((
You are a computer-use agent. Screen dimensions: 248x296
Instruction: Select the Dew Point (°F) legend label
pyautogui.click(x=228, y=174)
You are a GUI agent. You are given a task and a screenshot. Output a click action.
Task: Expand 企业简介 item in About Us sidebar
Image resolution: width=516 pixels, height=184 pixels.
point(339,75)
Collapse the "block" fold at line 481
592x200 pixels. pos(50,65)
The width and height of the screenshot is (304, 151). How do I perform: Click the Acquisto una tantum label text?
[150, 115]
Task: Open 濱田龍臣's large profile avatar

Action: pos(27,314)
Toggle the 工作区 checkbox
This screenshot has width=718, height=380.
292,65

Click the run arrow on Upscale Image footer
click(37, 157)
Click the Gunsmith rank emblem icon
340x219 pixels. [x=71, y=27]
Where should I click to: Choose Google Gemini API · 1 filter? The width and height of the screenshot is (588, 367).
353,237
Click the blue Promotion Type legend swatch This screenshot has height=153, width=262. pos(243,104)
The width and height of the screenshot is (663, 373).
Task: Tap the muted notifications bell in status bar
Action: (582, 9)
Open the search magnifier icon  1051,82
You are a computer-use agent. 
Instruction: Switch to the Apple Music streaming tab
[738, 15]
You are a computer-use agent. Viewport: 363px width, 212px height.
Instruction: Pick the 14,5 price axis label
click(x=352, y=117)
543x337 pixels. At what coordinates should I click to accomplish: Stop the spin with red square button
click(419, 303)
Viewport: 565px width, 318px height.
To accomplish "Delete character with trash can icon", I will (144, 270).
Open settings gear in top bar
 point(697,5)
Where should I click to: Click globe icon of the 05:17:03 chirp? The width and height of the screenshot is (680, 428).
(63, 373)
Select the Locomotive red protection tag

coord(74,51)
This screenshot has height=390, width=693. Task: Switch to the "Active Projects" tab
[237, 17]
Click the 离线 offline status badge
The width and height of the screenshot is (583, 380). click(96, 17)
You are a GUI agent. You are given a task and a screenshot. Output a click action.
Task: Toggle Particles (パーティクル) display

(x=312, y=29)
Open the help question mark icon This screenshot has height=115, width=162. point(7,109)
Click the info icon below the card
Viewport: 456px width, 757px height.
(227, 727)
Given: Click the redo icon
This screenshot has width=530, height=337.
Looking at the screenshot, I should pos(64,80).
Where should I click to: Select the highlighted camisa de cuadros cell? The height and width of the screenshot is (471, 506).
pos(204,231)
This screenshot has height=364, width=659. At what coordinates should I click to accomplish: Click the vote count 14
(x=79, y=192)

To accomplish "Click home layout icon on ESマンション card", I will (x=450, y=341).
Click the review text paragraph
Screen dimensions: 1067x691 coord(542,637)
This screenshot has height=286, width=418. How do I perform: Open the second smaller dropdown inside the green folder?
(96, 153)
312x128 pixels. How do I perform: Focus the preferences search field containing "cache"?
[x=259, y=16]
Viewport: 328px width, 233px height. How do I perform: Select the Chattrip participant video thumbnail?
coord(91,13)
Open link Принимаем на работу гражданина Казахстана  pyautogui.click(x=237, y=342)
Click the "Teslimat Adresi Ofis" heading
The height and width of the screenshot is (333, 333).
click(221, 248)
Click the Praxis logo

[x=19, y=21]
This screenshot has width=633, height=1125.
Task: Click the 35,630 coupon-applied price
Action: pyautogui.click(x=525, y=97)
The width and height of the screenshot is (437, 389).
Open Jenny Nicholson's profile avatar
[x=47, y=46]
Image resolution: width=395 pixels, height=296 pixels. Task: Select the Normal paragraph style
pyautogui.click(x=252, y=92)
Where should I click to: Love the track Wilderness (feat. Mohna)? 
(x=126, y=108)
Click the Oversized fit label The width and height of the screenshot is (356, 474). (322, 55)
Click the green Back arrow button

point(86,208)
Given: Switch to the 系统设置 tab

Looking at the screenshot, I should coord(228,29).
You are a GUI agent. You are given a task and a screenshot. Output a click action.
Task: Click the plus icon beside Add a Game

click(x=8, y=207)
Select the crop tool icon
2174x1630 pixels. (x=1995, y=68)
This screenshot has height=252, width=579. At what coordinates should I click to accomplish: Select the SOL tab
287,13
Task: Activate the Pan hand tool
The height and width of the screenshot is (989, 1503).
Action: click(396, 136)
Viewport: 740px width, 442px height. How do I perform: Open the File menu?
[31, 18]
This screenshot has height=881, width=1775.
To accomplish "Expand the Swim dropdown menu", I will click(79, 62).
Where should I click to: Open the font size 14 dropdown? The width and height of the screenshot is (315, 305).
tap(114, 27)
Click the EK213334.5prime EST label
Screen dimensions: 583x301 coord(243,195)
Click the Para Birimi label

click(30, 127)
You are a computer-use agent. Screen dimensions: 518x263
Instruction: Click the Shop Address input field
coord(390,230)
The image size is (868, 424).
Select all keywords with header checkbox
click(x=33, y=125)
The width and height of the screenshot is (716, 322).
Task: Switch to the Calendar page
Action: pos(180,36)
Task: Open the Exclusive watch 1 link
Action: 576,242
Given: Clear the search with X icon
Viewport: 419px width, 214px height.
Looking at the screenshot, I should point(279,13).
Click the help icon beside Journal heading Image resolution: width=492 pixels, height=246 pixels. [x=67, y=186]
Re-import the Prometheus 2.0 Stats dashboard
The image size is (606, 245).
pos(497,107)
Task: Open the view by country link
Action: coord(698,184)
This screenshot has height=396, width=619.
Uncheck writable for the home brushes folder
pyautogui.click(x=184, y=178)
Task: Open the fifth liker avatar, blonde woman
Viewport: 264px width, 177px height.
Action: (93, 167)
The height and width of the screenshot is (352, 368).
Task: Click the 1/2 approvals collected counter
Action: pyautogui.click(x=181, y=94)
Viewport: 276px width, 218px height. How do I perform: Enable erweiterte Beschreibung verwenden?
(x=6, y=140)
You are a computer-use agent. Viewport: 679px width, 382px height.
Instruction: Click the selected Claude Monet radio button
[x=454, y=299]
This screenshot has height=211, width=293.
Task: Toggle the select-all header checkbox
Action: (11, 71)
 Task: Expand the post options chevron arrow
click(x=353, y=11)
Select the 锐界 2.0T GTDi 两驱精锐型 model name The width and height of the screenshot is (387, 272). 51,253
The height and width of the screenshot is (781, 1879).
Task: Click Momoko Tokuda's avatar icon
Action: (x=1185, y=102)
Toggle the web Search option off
))
Problem to work on> Set down exactly the lines from the opening line of the material through the line in which "Toggle the 工作区 checkbox" occurs, both included, and no other lines.

Result of this exercise>
You are a computer-use agent. Screen dimensions: 248x296
Instruction: Select the Dew Point (°F) legend label
pyautogui.click(x=228, y=174)
You are a GUI agent. You are given a task and a screenshot. Output a click action.
Task: Expand 企业简介 item in About Us sidebar
Image resolution: width=516 pixels, height=184 pixels.
point(339,75)
Collapse the "block" fold at line 481
592x200 pixels. pos(50,65)
The width and height of the screenshot is (304, 151). How do I perform: Click the Acquisto una tantum label text?
[150, 115]
Task: Open 濱田龍臣's large profile avatar

Action: pos(27,314)
Toggle the 工作区 checkbox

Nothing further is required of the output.